The key to this problem is to recognize that the four marbles are packed in a tetrahedral arrangement. The bottom three marbles just fit at the bottom of the cylindrical jar. Let:

r = radius of the marbles
R = radius of the jar
H = height of water added to the jar

The centers of the three marbles at the bottom of the jar form an equilateral triangle with edge 2r. If we construct a line segment from each vertex of the triangle to the center of the triangle (which is also the center of the jar), we get three congruent 120° 30° 30° triangles. If we bisect the 120° angle of one of the triangles and construct a line segment that extends to the midpoint of one of the sides of the equilateral triangle, we have a right triangle of 30° 60° 90°, with the longer leg being of length r. So the hypotenuse k of the right triangle is:

k^2 = r^2 + (r/√3)^2 = (4/3)r^2
k = (2/√3)r

So the radius of the jar R = k + r.
R = (1 + 2/√3)r.

Now we need to find the height h of the tetrahedron. We have another right triangle with hypotenuse 2r and one leg of length k. The remaining leg is h.

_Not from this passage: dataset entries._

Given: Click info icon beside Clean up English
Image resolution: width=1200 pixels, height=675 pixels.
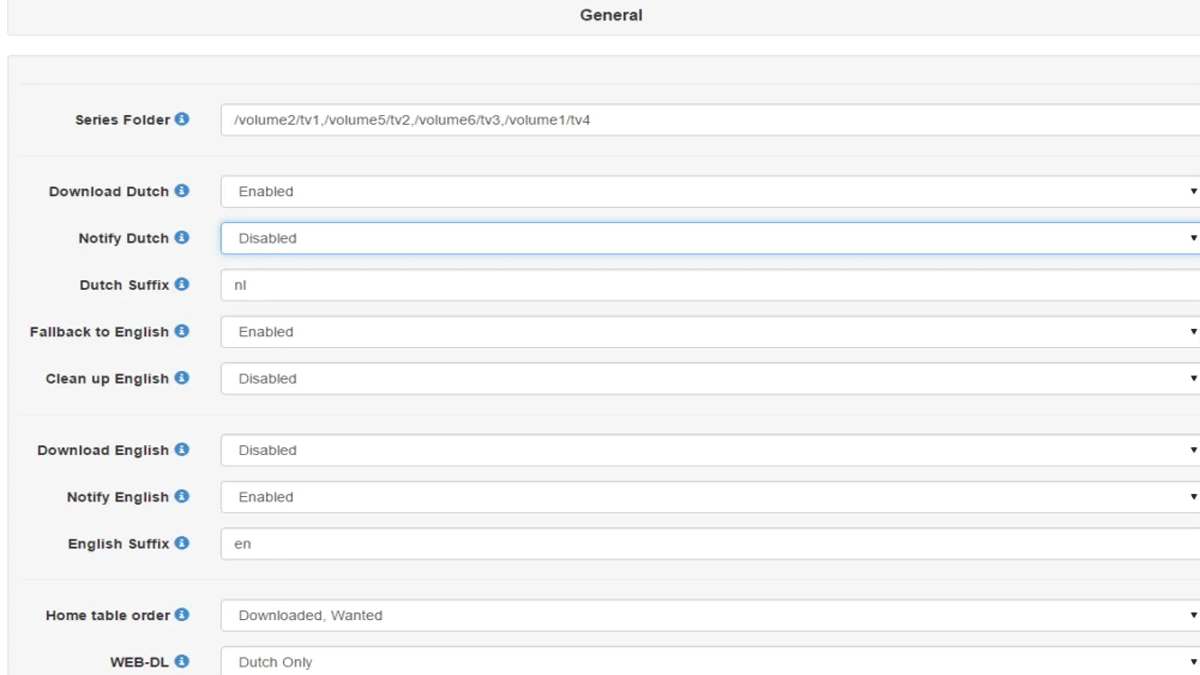Looking at the screenshot, I should tap(182, 378).
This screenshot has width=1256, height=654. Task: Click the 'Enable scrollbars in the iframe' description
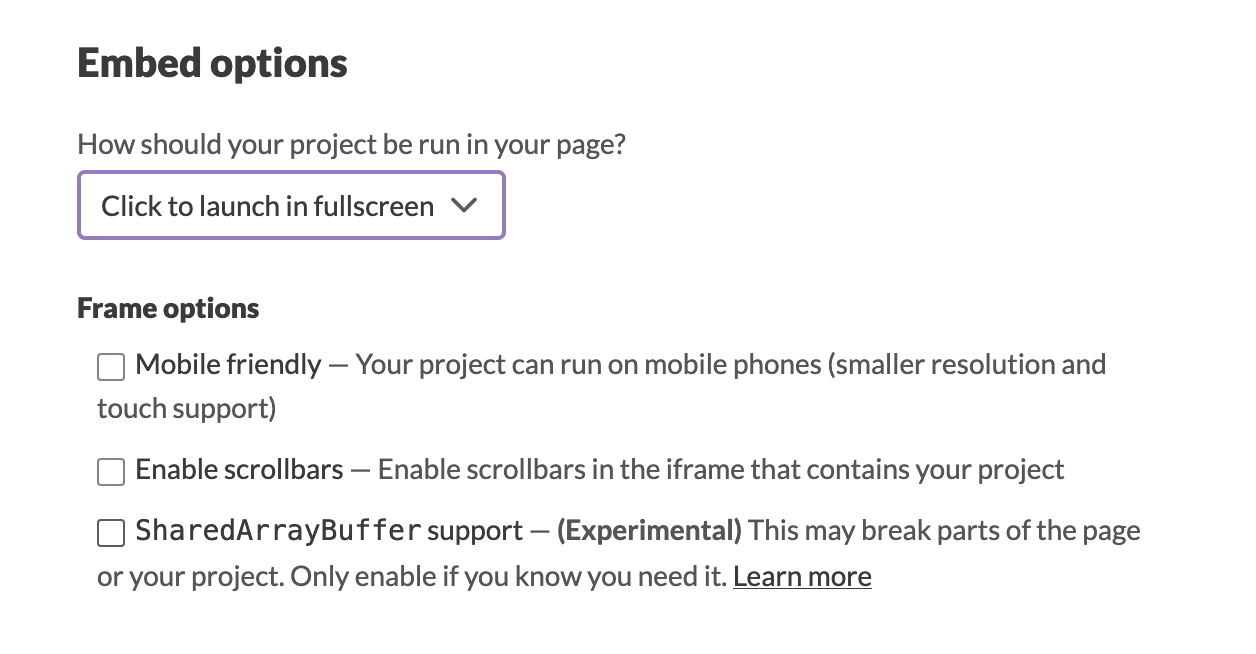pyautogui.click(x=720, y=469)
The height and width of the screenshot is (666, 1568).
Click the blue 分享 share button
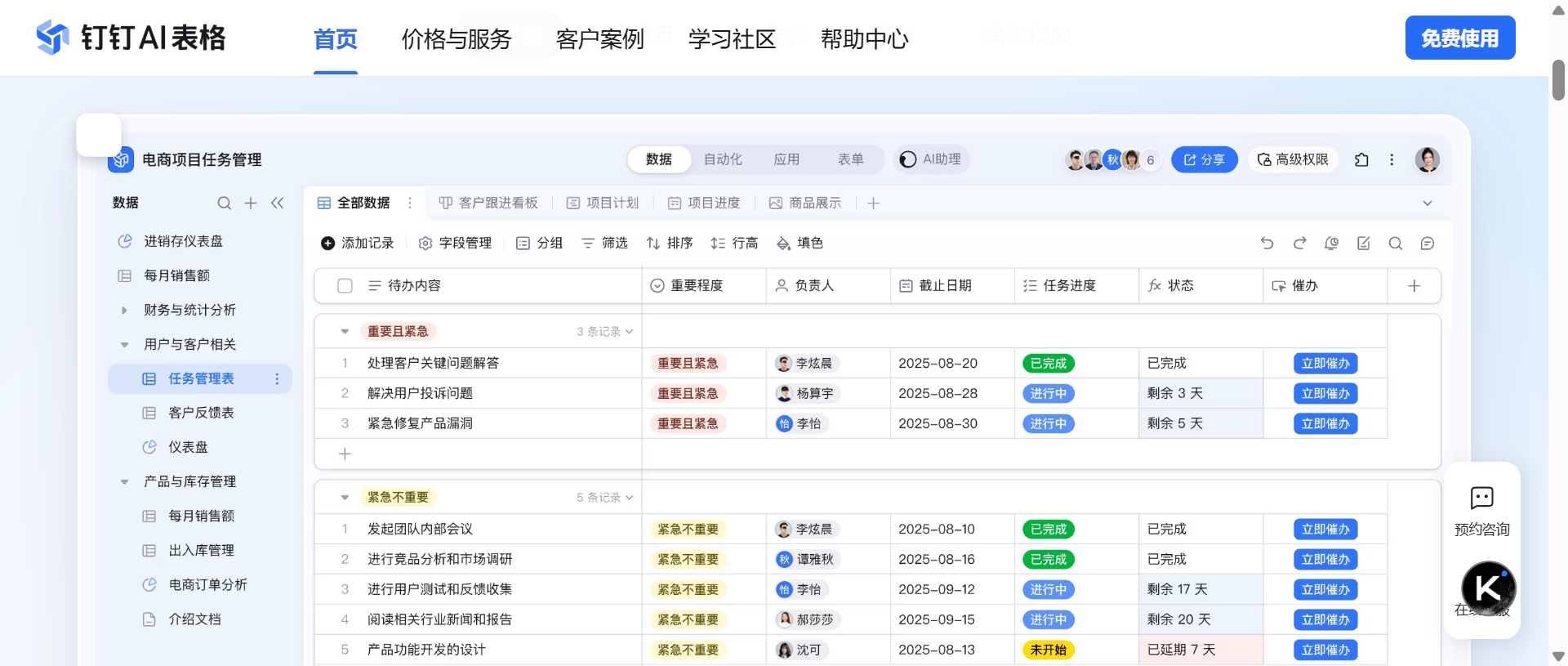point(1204,160)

So we have:

h^2 = (2r)^2 - [(2/√3)r]^2 = 4r^2 - (4/3)r^2 = (8/3)r^2
h = 2√(2/3)r

The height of the water added to the jar H = h + 2r.
H = 2r√(2/3) + 2r = 2(1 + √(2/3))r

The combined volume of marbles and water in the jar, C, is:

C = π(R^2)H
= πr^2[(1 + 2√3)^2]*2*(1 + √(2/3))r
= 2π[(1 + 2√3)^2](1 + √(2/3))r^3

Subtracting off the volume of the four marbles we have the volume of water only V:

V = C - 4(4/3)πr^3 = C - (16/3)πr^3
= 2π[(1 + 2√3)^2](1 + √(2/3))r^3 - (16/3)πr^3
= 2πr^3{[(1 + 2√3)^2](1 + √(2/3)) - (8/3)}

Plugging in for r = 3/8 inch we have:

V = 1.910785398 in^3 of water.

Answer 2

Let R = radius of cylinder.
Let r = radius of each marble.

The centres of the first 3 marbles form an
equilateral triangle, from which, it's fairly
easy to calculate that : R = r(2√3 + 3) / 3.

When the fourth marble is added, their
centres form a tetrahedron, the height
of which is : 2r√(6) / 3.

To get the total height from the bottom
of the cylinder to the top of the top marble,
we just have to add 2r.

Therefore, height of water needed to cover
marbles is : H = 2r(√(6) / 3 + 1) = 2r(√6 + 3) / 3.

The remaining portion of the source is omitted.